Ni el acordeón maullante de los italianos, ni Lugones, gozaron de los favores consagrantes del tango. En el lugar del acordeón italiano se aquerenció un pariente alemán (el bandoneón); y en el sitial del poeta cordobés, centro y figura del canon literario y moral de la Buenos Aires de aquellos años, surgieron hombres de una pronunciación francesa más defectuosa, de un latín menos riguroso, pero de almas gigantes y de una poética canyengue y refinada.
Ricardo Ostuni, prestigioso investigador del género, en su obra “Tango, voz cortada de organito” se encargó de escudriñar el tema. Allí trae a colación dos opiniones rioplatenses. Una, del ensayista uruguayo Daniel Vidart para quien el injerto de los organitos y de los acordeones venidos de Italia hicieron llorón al tango y abrieron el camino a la elegías con cornudos y minas espantadas.
La otra opinión proviene de este lado del río: es de Borges. Él se lamentaba de que el tango perdiera su coraje original en manos de un llanto decadente y hasta inverosímil para un guapo de las orillas de fines de siglo. Borges distinguía, anota Ostuni, un tango criollo y otro “maleado por los gringos”.

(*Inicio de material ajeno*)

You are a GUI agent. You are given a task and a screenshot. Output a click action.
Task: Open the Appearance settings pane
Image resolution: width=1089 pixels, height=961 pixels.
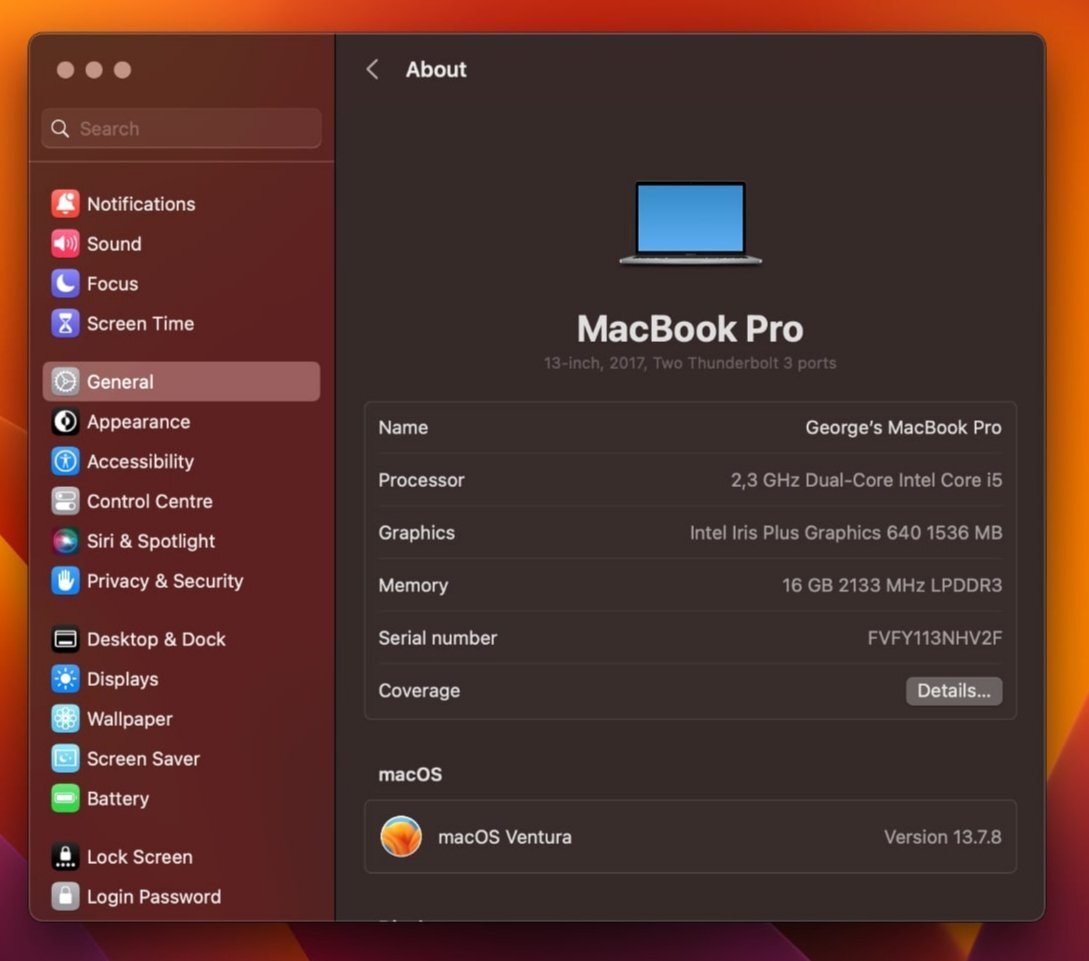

A continuación, el autor a quien seguimos advierte que “lo singular de estos juicios es que olvidan que los tangos primitivos, los que exhibían esa felicidad de pelear porque sí nomás y la valentía chocarrera del arrabal –los “tangos pendencieros” según el cuño feliz de Borges- fueron también compuestos en su gran mayoría por los primeros inmigrantes italianos o por sus descendientes”.
En rigor de verdad la objeción de Ostuni no alcanza a Borges quien, en su “Evaristo Carriego” destaca irónicamente que los “criollos viejos” que engendraron el tango “se llamaban Bevilacqua, Greco o De Bassi”. Apellidos claramente italianos que efectivamente corresponden a los de compositores del tango de antigua data.

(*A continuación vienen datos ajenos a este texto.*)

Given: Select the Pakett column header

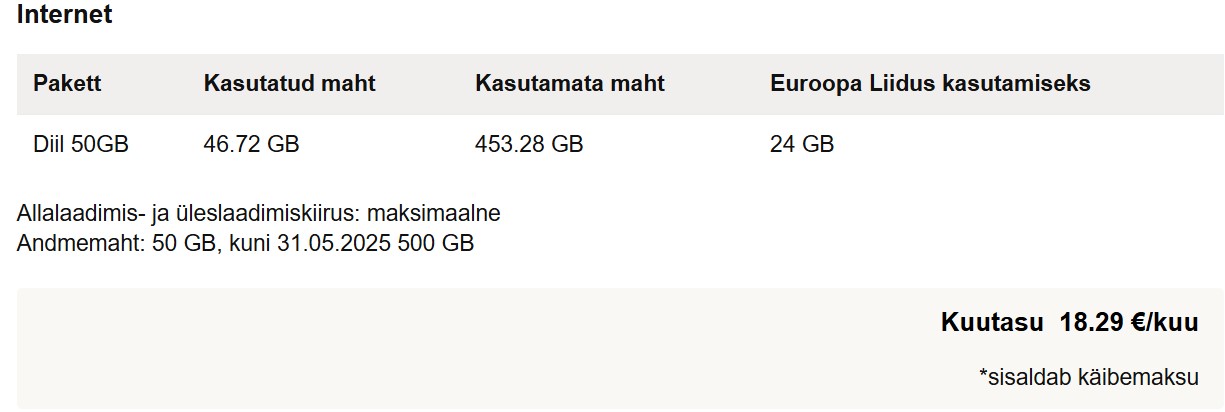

Los “tanos” se quedaron en el tango. Algunos de ellos conservaron sus apellidos, otros los acriollaron, incluso también hubo quienes los afrancesaron, pero siempre siguieron firmes tocando, escribiendo y bailando durante el transcurso del siglo.
Este tango fue estrenado en 1929 por el cantor Roberto Maida, en Radio Nacional. Fue registrado por Carlos Gardel con guitarras, en el sello Odeón en septiembre de 1930; más tarde lo grabó Aníbal Troilo con la voz de Jorge Casal, en sello T.K. (1951) y el mismo Troilo, en 1971, esta vez con Roberto Goyeneche.
LA VIOLETA - Tango 1930
Música: Cátulo Castillo
Letra: Nicolás Olivari
Con el codo en la mesa mugrienta
y la vista clavada en el suelo,
piensa el tano Domingo Polenta
en el drama de su inmigración.
Y en la sucia cantina que canta
la nostalgia del viejo paese
desafina su ronca garganta
ya curtida de vino carlón.
E La Violeta la va, la va, la va;
la va sul campo che lei si sognaba
ch’era suo yinyín que guardándola estaba...
Él también busca su soñado bien
desde aquel día, tan lejano ya,
que con su carga de ilusión saliera
como La Violeta que la va, la va...
Canzoneta de pago lejano
que idealiza la sucia taberna
y que brilla en los ojos del tano
con la perla de algún lagrimón...
La aprendió cuando vino con otros
encerrado en la panza de un buque,
y es con ella, metiendo batuque,
que consuela su desilusión.
Este tango fue grabado en 1971 por la dupla Troilo y Goyeneche para el sello RCA Víctor.